Refi boom makes mortgage application fraud less risky
A refinance boom — born in a plummeting interest rate environment — is pushing down risk levels for fraud on a mortgage application, according to First American.
The frequency of defects, fraudulence and misrepresentation in the information submitted in mortgage loan applications fell 5% in July from just the previous month, according to First American’s Loan Application Defect Index. The only time risk levels have been lower than July’s reading of 76 (the index is benchmarked to 100 in January 2011) was in October 2016.
Risk levels for refinances held steady from a year ago but declined 4.2% month-over-month as mortgage rates continued their descent. For purchase transactions, application fraud risk increased 1.3% on an annual basis, but did decline 3.6% from June to July.
“The 30-year, fixed mortgage rate has been declining since December 2018, and in July 2019 reached 3.8%, the lowest rate since November 2016. As mortgage rates fall, the incentive to refinance increases. For many homeowners, the most important consideration on whether to refinance or not is if the mortgage rate is sufficiently lower than their existing rate,” Mark Fleming, First American's chief economist, said in a press release.
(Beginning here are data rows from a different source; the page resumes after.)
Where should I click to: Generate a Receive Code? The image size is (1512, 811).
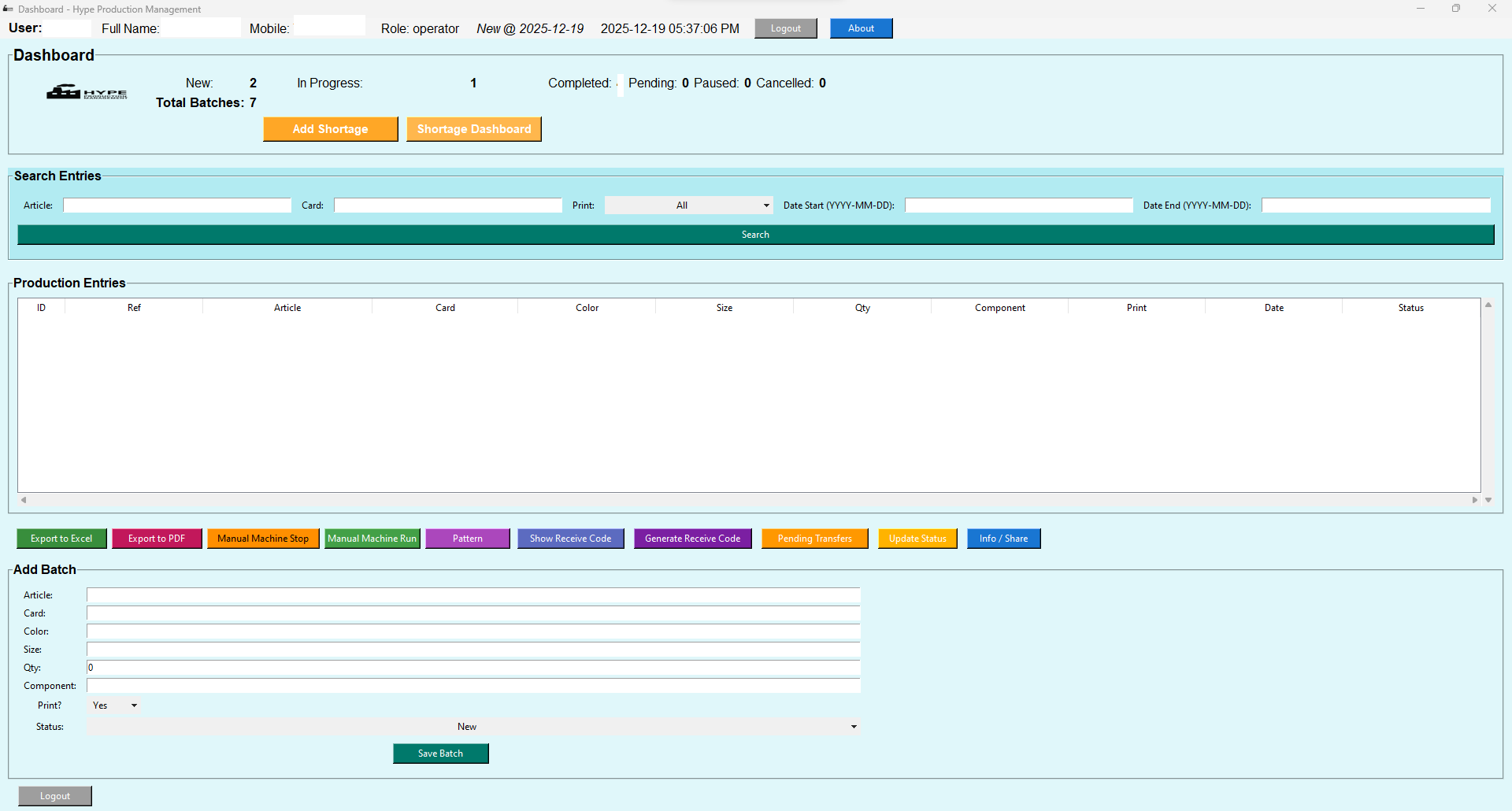click(692, 539)
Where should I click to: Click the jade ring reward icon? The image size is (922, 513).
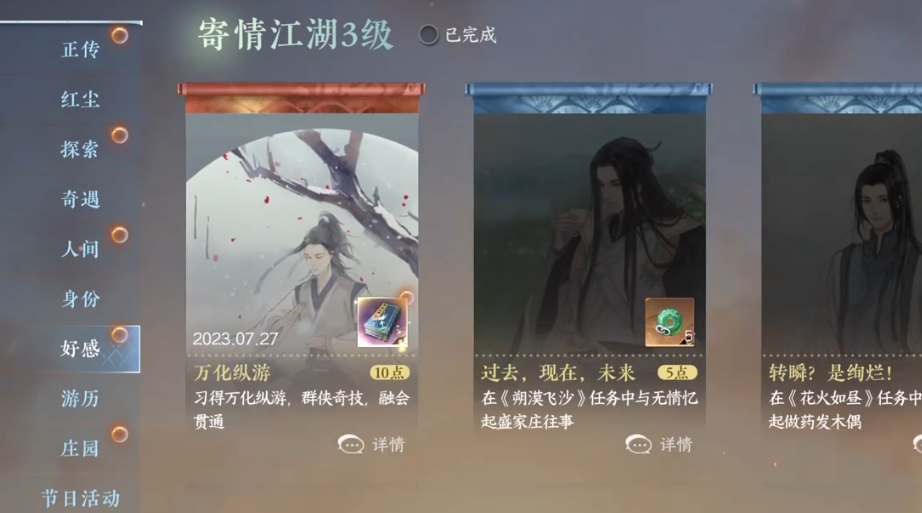tap(670, 322)
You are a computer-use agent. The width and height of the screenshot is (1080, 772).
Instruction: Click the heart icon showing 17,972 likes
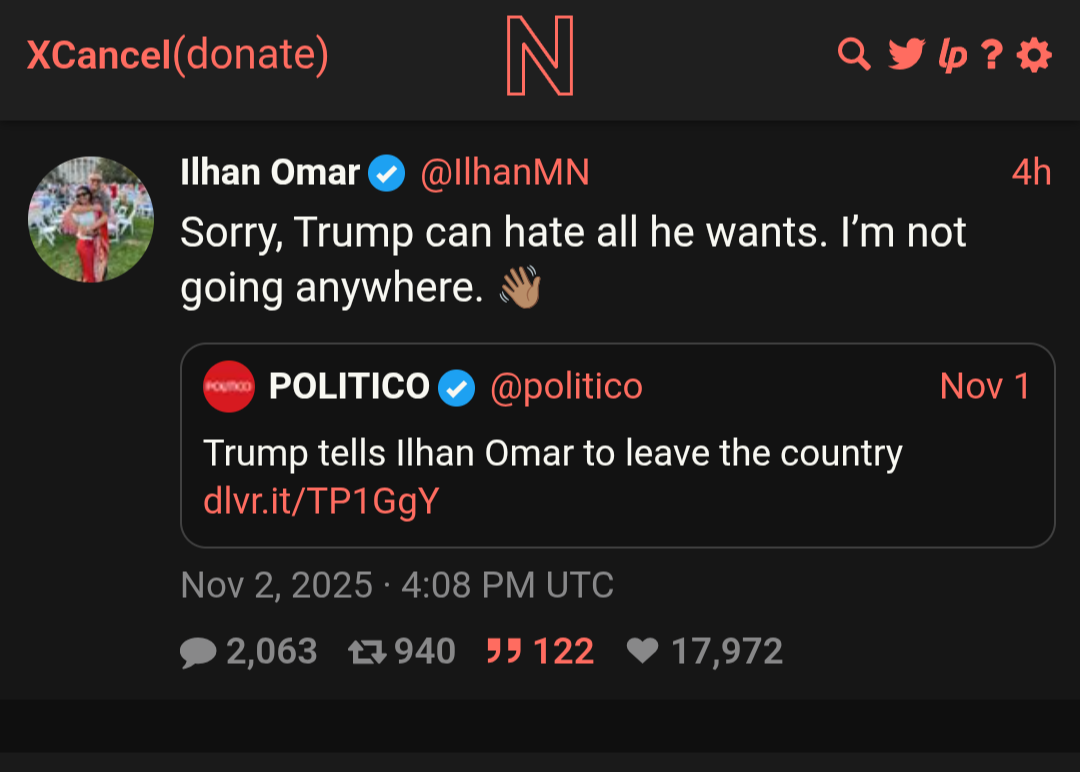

“The prevailing mortgage rate of 3.8% in July triggered a 25% jump in refinances month over month and a 60% jump compared with July 2018. Why does this matter for fraud risk? Defect, fraud and misrepresentation risk is significantly lower on refinance transactions, so the reduced risk of fraud and misrepresentation in July is largely due to the increasing share of lower risk refinance transactions within the mortgage market,” he continued.